Al-Abadi walks a tightrope

The task of Iraq’s new Prime Minister Haider Al-Abadi of forming an inclusive government is far from being easy. Dismantling the legacy of his predecessor and maintaining the support of the various Shiite factions will be a daunting task.
To be sure, the Sunni forces in Iraq seek to reverse the policies of Nuri Al-Maliki. For instance, the Sunnis’ demands include: Freeing tens of thousands of imprisoned Sunnis (many of them were jailed without trial in the name of fighting terrorism); greater say in politics by assuming some sovereign ministries such as defense, finance, or interior); and reversing the policy of purging Sunni officers from security forces. Interestingly, there is no agreement among Shiites political factions on whether to respond to these demands and how much.
It is not clear yet if Al-Abadi will be able to meet all these demands. There are some Shiite forces that are opposed to give in to the Sunni demands. Not a while ago, Sunni leaders blamed Shiite militias for the massacre of dozens of Sunni worshipers during Friday prayers in Diyala province. In response to this unprovoked massacre, Sunni leaders withdrew from negotiations over forming the new government. Therefore, sectarian bloodletting will continue to be a challenge for the new prime minister.
Unlike Al-Maliki (who alienated not only the Kurds and the Sunnis but also many Shiites), Al-Abadi seems to enjoy wider backing from Shiite forces. Despite the support, Al-Abadi will find himself alienating some Shiite factions in his efforts to meet Sunni demands. One of Al-Abadi’s problems is that he is representing the Da’wa Party and the State of Law Coalition, which won 92 seats in April’s parliamentary elections. It remains to be seen how he can please his party without running the risk of alienating other Shiite factions.
Granted, Al-Abadi’s mission will not be free of external impact. He needs to take into account the Iranian influence among the Shiite factions. Obviously, Tehran views the Shiite as a counterweight force to Sunni Arab rivals. Additionally, it seems that Iran will not easily give up on its benefits from America’s gambling in Iraq. It was the United States who ousted Iran’s ardent enemy — the Ba’ath regime — and helped instill a pro-Iran Shiite government. By the time the US withdrew from Iraq in 2011, Iran managed to muster greater influence on most of the Shiite factions.
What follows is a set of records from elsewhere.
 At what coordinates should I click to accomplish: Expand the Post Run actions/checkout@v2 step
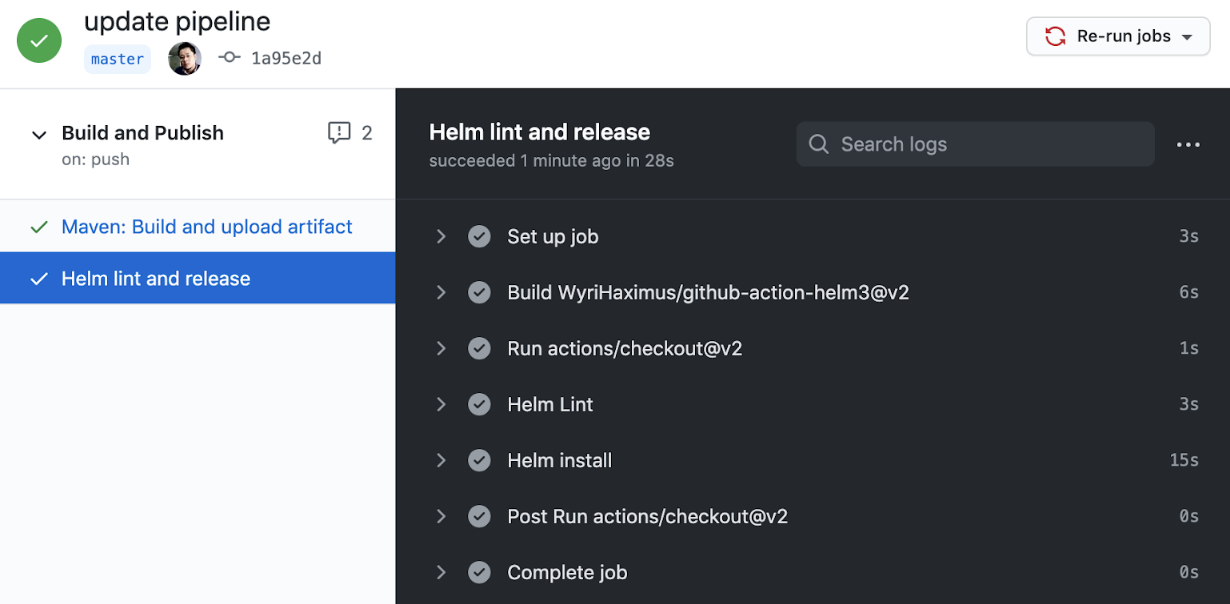441,517
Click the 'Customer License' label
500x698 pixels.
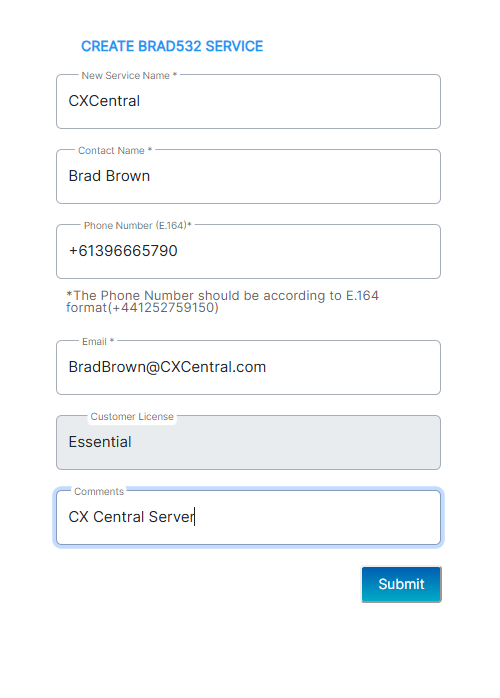pyautogui.click(x=132, y=417)
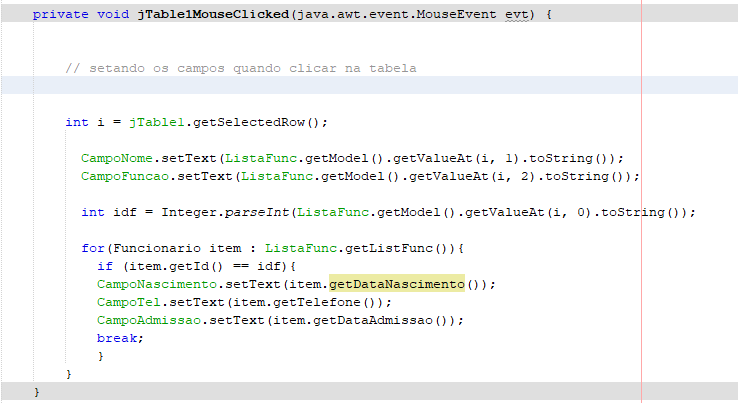Click CampoTel field identifier
Viewport: 738px width, 403px height.
click(x=128, y=302)
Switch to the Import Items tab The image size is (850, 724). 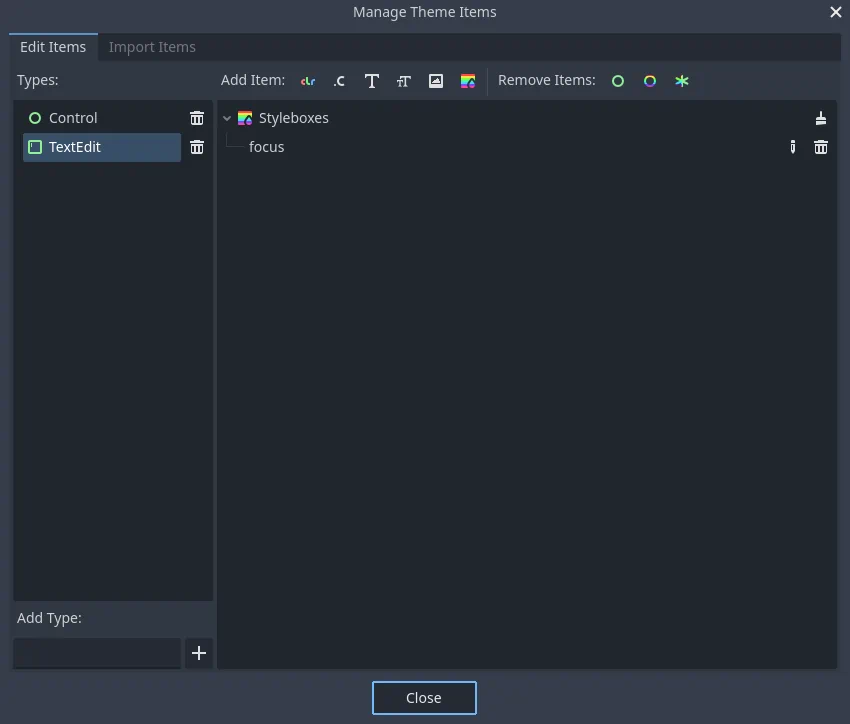(152, 47)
If anything, Tehran seeks to ensure that Iraq will not pose a threat to Iranian interests in the future. Hence, it is natural for Iran to push for a friendly government in Baghdad. Given the fact that Iran still has great influence over key Shiite factions, Al-Abadi needs the backing of Tehran if he wishes to stay in power. Yet, as the domestic rivalry in Iraq has ebbed and flowed. Now with the rise of the Islamic State, the central government as well as Iran feels threatened. The threat posed by the Islamic State is not going to disappear quickly. Although President Obama ordered airstrikes against militants in north of Iraq, he is still not decisive in dealing with the Islamic State. In fact the American administration lacks a strategy in dealing with the Islamic State. In Obama’s words, “I don’t want to put the cart before the horse: We don’t have a strategy yet.”
In a nutshell, Al-Abadi needs to balance all pressures coming from different directions. It is one thing that you get nominated for the position of premiership and another thing to work out a working coalition to rule Iraq. Al-Abadi understands that he enjoys the backing of the West and Iran. And yet, forming a government that can restore peace — in a country fraught with deep internal crises and regional proxy war — will be a difficult task.